Running Gaffer in WSL

Why?

I run windows on my workstation at home. I'm not proud, and I wont say anything good about it.

I have been using the windows version of gaffer for sometime, and it's pretty good now.

However, Gaffer is a tool for automating things, and there is no escaping the fact that automating anything reliably on a windows machine is like balancing pingpong balls.

On top of this I am using a remote render farm, which consists of Linux render nodes. Cross rendering is possible - but there is a limit to how much gaffer tape I can handle.

Installation.

Make sure virtualization is enabled in your machine bios

Run a command prompt as admin

wsl –install Ubuntu-22.04

You will likely need to reboot

The Ubuntu os will need a username and password - you can use whatever you want.

There are lots of required dependencies (UI stuff) which don’t come with this Ubuntu, I found installing audacity to be an easy hack to get most of them. (probably a better way, but this works for me):

sudo apt-get update

sudo apt-get upgrade

sudo apt-get install libgl1 libglu1

sudo apt-get install audacity

Download and unpack gaffer:

wgethttps://github.com/GafferHQ/gaffer/releases/download/1.3.16.1/gaffer-1.3.16.1-linux.tar.gz

tar -xvf gaffer-1.3.16.1-linux.tar.gz

Run gaffer:

./gaffer-1.3.16.1-linux/bin/gaffer

For convenience I created a symlink in /usr/bin/ that points to the gaffer executable:

cd /usr/bin/

sudo ln -s [ your path to gaffer ]/gaffer-1.3.16.1-linux/bin/gaffer gaffer

I also used the auto-created audacity start menu item as a template to make a gaffer shortcut, so now I can launch gaffer directly from the desktop or start menu.

Performance.

I'm have been testing 'WSL Gaffer' and 'Windows Gaffer', running both at the same time on different monitors and comparing. You get a little penguin on WSL processes on the taskbar, which is cute ( and also helpful ).
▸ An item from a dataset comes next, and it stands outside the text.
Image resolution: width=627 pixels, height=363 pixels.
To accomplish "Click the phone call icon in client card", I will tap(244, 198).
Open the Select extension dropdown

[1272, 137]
Initially the UI was very sluggish on WSL - something like a quarter of a second delay on anything. I persevered however, and for unknown reasons it now runs much better.

Even so, I would say that the windows version is slightly more responsive, but its so close that I am not sure if its my imagination or not.

Startup time for WSL is normally about 4 seconds, which is good - the windows version takes a little more than this, and is occasionally very slow to get going, like over 90 seconds.

Rendering seems identical between the two versions.

Disk access is generally similar speed, except when accessing the windows file system from WSL ( available as /mnt/c ), this is slow, and so I have been copying all my data 'local' to the WSL.

I have found filesystem access to be more predictable on WSL than on windows.

Both versions have been very stable, no crashes.